» YOUR OBJECTIVE:
Give back all of the records, exactly and completely.

» TASK DATA:
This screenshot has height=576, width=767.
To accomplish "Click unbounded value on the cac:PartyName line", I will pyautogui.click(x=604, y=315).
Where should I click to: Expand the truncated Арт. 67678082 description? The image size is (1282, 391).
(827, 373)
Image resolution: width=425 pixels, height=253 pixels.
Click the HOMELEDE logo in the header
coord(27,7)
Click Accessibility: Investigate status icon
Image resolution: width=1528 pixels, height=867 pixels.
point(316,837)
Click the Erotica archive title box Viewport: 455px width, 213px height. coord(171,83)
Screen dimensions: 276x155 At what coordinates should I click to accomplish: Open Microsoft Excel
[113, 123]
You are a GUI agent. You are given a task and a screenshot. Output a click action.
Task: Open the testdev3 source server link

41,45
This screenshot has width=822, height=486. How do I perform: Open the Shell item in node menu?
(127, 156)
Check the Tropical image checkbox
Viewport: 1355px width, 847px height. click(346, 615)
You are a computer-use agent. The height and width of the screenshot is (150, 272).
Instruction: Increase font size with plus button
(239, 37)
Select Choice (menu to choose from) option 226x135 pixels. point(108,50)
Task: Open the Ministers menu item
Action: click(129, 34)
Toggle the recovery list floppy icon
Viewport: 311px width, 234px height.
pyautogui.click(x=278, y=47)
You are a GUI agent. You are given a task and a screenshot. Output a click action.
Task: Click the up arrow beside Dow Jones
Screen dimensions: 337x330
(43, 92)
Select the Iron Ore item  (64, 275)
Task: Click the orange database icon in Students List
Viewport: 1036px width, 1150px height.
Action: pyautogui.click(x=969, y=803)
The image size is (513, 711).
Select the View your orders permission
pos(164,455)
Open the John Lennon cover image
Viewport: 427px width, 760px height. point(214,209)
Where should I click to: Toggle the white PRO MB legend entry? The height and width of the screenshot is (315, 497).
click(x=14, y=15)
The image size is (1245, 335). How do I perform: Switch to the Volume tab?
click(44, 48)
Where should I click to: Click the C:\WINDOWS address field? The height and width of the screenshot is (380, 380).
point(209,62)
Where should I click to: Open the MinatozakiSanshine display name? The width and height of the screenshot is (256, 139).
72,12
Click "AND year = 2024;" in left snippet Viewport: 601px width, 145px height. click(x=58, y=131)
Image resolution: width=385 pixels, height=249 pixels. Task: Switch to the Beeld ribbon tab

» RESPONSE BOX:
This screenshot has height=576, width=767.
To accomplish "Click unbounded value on the cac:PartyName line", I will pyautogui.click(x=604, y=315).
Where should I click to: Expand the truncated Арт. 67678082 description? The image size is (1282, 391).
(827, 373)
Image resolution: width=425 pixels, height=253 pixels.
Click the HOMELEDE logo in the header
coord(27,7)
Click Accessibility: Investigate status icon
Image resolution: width=1528 pixels, height=867 pixels.
point(316,837)
Click the Erotica archive title box Viewport: 455px width, 213px height. coord(171,83)
Screen dimensions: 276x155 At what coordinates should I click to accomplish: Open Microsoft Excel
[113, 123]
You are a GUI agent. You are given a task and a screenshot. Output a click action.
Task: Open the testdev3 source server link

41,45
This screenshot has width=822, height=486. How do I perform: Open the Shell item in node menu?
(127, 156)
Check the Tropical image checkbox
Viewport: 1355px width, 847px height. click(346, 615)
You are a computer-use agent. The height and width of the screenshot is (150, 272).
Instruction: Increase font size with plus button
(239, 37)
Select Choice (menu to choose from) option 226x135 pixels. point(108,50)
Task: Open the Ministers menu item
Action: click(129, 34)
Toggle the recovery list floppy icon
Viewport: 311px width, 234px height.
pyautogui.click(x=278, y=47)
You are a GUI agent. You are given a task and a screenshot. Output a click action.
Task: Click the up arrow beside Dow Jones
Screen dimensions: 337x330
(43, 92)
Select the Iron Ore item  (64, 275)
Task: Click the orange database icon in Students List
Viewport: 1036px width, 1150px height.
Action: pyautogui.click(x=969, y=803)
The image size is (513, 711).
Select the View your orders permission
pos(164,455)
Open the John Lennon cover image
Viewport: 427px width, 760px height. point(214,209)
Where should I click to: Toggle the white PRO MB legend entry? The height and width of the screenshot is (315, 497).
click(x=14, y=15)
The image size is (1245, 335). How do I perform: Switch to the Volume tab?
click(44, 48)
Where should I click to: Click the C:\WINDOWS address field? The height and width of the screenshot is (380, 380).
point(209,62)
Where should I click to: Open the MinatozakiSanshine display name? The width and height of the screenshot is (256, 139).
72,12
Click "AND year = 2024;" in left snippet Viewport: 601px width, 145px height. click(x=58, y=131)
Image resolution: width=385 pixels, height=249 pixels. Task: Switch to the Beeld ribbon tab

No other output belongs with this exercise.